O outro debate vai abordar «A gestão digital de direitos», numa altura em que tanto se fala dos direitos das empresas e de autor sobre a informação e criação que circulam pela internet.
A gestão digital de direitos «é uma terminologia um pouco ambígua» que tem levado à criação de restrições para impedir a cópia de ficheiros, o que é sempre possível», salientou Gonçalo Valverde, lembrando que nada impede um proprietário de um CD de fazer uma cópia do mesmo.
«Tem havido uma tendênca, de parte desta indústria, para tentar impor restrições para impedir que os ficheiros digitais possam ser facilmente copiados, o que entra em conflito com os direitos dos utilizadores», esclareceu, lembrando que os CDs equipados com sistemas anti-cópia estão feitos para apenas serem operativos em determinados sistemas, deixando os compradores reféns desse sitema. «Por exemplo, Há CDs de música e com filmes que só funcionam no sistema Windows e não no Linux», referiu Gonçalo Valverde, salientando que «o que se pretende é que quem queira ver um filme ou ouvir uma música tenha de pagar por isso e pelo número de vezes que o faz», esclareceu, levantando um pouco a ponta do véu do que vai ser este debate.
«É por isso que costumamos dizer que, em vez de «Gestão digital de direitos», esta matéria devia chamar-se Exploração digital de direitos», acrescentou Bruno Dias.
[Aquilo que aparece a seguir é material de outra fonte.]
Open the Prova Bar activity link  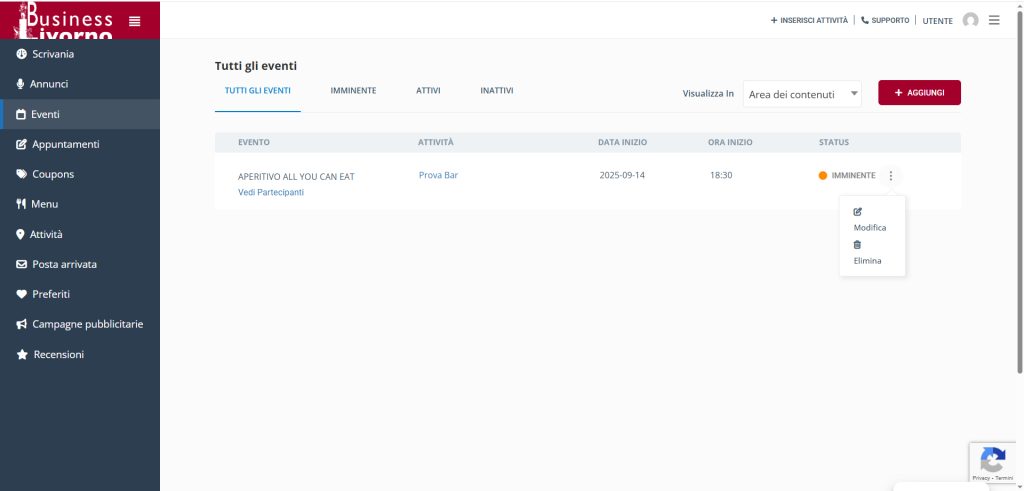tap(438, 175)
Com as restrições, são as empresas, muito mais do que os autores das obras, que lucram desmesuradamente, não só com os produtos culturais mas também ao nível da produção académica, lembrou Sofia Grilo. «Não são os professores ou os investigadores que determinam se as obras podem ou não ser copiadas, ficando a decisão ao critério das editoras fazerem ou não novas edições que chegam a esgotar, deixando os alunos sem acesso a esse conhecimento e sem poderem duplicar as obras porque as editoras não o permitem», esclareceu.
«Já há livros electrónicos académicos que podem ser comprados com prazo de duração e, passado esse tempo, o livro desaparece», revelou Gonçalo Valverde. «Estamos perante a perspectiva capitalista da forma de rentabilizar e explorar ao máximo um bem». «Não pretendemos, com isto, pôr em causa o direito do autor de receber os dividendos das suas obras, mas sim os das editoras que ostracisam os consumidores
de música, por exemplo, e não agem de acordo com os interesses dos próprios artistas quando limitam a divulgação e o consumo das suas obras», considerou.
«Parece que a pirataria informática foi propositadamente disseminada pelas multinacionais e os grupos económicos desta área para que agora entremos numa nova fase de restrições e de perseguição aos que foram, antes, incentivados a recorrerem à pirataria», considerou Bruno Dias.- L.G.